> **Requirement**
Through the last line of the entries, please copy every line exactly, starting with the one that contains "Select column E header".

> **Stored data**
- - - -

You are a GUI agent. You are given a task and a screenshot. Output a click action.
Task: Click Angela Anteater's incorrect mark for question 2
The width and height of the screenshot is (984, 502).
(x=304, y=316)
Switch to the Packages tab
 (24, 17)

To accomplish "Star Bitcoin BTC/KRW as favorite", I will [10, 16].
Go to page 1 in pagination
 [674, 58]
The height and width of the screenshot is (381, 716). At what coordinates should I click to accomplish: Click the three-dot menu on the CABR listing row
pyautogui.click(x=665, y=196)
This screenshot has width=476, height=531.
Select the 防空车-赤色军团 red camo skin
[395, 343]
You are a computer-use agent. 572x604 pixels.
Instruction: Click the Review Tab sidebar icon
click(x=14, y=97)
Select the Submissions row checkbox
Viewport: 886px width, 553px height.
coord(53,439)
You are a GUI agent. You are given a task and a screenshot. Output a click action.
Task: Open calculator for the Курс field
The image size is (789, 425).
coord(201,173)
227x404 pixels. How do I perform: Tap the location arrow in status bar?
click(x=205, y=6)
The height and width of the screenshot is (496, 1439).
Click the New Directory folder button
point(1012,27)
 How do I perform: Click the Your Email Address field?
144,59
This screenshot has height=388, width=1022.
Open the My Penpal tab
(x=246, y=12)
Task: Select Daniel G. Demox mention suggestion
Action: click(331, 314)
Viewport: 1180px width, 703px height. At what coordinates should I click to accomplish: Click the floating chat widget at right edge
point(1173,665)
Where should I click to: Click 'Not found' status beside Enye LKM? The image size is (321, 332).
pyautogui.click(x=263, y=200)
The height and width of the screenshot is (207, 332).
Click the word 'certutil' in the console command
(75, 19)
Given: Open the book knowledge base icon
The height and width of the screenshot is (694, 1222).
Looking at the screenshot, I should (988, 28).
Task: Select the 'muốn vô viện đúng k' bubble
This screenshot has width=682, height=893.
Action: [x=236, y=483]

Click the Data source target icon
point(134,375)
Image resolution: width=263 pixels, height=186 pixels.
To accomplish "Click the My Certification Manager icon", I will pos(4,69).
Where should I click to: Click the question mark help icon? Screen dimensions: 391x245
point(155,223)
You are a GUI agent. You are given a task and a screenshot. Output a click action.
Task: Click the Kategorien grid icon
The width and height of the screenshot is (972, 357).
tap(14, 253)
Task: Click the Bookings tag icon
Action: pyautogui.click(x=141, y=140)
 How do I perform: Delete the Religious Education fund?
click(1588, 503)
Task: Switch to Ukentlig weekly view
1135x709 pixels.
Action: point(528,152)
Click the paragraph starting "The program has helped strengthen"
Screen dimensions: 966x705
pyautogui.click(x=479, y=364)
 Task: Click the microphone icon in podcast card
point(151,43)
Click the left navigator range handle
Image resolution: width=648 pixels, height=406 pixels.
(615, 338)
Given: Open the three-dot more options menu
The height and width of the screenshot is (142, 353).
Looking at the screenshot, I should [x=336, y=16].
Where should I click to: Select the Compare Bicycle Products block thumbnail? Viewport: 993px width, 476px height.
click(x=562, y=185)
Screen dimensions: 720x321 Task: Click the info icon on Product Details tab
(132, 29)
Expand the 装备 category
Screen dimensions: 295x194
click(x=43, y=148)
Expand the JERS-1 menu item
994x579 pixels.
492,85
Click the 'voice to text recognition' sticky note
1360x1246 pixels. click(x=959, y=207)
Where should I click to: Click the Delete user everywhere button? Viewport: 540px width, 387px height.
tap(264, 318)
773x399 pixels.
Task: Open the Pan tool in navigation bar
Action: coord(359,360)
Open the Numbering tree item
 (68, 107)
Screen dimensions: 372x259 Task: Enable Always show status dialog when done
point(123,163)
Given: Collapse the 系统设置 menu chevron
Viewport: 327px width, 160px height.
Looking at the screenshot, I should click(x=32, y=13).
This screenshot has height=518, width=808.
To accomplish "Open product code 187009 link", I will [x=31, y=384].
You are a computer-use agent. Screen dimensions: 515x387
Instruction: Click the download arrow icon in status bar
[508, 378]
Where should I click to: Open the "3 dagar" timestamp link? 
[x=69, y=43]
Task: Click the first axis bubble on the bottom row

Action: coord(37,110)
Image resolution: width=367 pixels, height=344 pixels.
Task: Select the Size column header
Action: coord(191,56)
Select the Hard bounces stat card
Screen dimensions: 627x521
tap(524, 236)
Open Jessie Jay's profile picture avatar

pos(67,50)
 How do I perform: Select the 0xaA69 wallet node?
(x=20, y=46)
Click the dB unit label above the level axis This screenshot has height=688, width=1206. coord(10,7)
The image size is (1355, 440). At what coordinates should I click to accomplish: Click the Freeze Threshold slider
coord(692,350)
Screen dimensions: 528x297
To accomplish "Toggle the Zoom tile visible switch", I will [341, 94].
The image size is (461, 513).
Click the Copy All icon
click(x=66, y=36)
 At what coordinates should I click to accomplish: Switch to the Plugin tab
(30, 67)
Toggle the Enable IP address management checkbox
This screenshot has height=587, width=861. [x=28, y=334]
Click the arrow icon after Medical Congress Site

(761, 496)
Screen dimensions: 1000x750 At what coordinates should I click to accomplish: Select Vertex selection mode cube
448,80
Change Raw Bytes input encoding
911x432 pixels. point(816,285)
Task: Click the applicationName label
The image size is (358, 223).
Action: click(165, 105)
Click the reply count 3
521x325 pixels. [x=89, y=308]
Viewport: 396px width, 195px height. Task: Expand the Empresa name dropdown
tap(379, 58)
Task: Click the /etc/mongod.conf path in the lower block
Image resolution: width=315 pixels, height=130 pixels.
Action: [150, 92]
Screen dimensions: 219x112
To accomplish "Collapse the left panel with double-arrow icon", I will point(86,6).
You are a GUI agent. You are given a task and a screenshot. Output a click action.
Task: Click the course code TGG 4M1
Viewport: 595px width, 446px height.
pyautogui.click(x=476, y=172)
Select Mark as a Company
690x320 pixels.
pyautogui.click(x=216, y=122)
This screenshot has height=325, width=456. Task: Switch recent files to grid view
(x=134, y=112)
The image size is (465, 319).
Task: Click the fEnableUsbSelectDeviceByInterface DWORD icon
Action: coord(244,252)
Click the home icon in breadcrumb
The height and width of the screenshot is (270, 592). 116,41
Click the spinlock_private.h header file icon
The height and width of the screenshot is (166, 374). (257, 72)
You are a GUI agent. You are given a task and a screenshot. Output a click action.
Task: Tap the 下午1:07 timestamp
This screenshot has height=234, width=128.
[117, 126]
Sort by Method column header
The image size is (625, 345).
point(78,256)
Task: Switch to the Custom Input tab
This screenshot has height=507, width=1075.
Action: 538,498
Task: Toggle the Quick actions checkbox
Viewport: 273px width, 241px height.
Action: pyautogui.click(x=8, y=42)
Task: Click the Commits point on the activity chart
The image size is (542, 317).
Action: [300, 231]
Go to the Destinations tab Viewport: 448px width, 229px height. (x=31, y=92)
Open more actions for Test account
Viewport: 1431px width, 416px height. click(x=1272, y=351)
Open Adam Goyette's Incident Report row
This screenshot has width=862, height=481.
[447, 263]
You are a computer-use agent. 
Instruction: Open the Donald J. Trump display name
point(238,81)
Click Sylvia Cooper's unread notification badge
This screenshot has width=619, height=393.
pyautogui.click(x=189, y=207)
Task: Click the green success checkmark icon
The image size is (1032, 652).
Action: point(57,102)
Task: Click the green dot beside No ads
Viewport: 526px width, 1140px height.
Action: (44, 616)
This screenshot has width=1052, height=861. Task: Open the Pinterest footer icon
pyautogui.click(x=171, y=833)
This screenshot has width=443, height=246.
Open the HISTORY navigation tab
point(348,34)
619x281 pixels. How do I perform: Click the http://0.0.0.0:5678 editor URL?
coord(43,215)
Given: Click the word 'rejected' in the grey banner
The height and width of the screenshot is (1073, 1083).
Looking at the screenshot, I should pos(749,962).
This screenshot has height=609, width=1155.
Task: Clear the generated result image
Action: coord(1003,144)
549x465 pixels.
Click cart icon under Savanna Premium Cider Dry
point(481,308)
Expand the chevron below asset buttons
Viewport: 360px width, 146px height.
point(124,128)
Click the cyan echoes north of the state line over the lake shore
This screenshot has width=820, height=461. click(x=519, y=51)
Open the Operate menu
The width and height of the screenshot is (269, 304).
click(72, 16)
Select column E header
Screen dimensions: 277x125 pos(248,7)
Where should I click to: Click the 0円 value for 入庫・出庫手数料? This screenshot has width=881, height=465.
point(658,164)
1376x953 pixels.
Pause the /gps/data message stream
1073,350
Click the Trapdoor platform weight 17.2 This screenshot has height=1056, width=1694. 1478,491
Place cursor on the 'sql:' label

- - - -

> **Answer to the problem**
Select column E header
Screen dimensions: 277x125 pos(248,7)
Where should I click to: Click the 0円 value for 入庫・出庫手数料? This screenshot has width=881, height=465.
point(658,164)
1376x953 pixels.
Pause the /gps/data message stream
1073,350
Click the Trapdoor platform weight 17.2 This screenshot has height=1056, width=1694. 1478,491
Place cursor on the 'sql:' label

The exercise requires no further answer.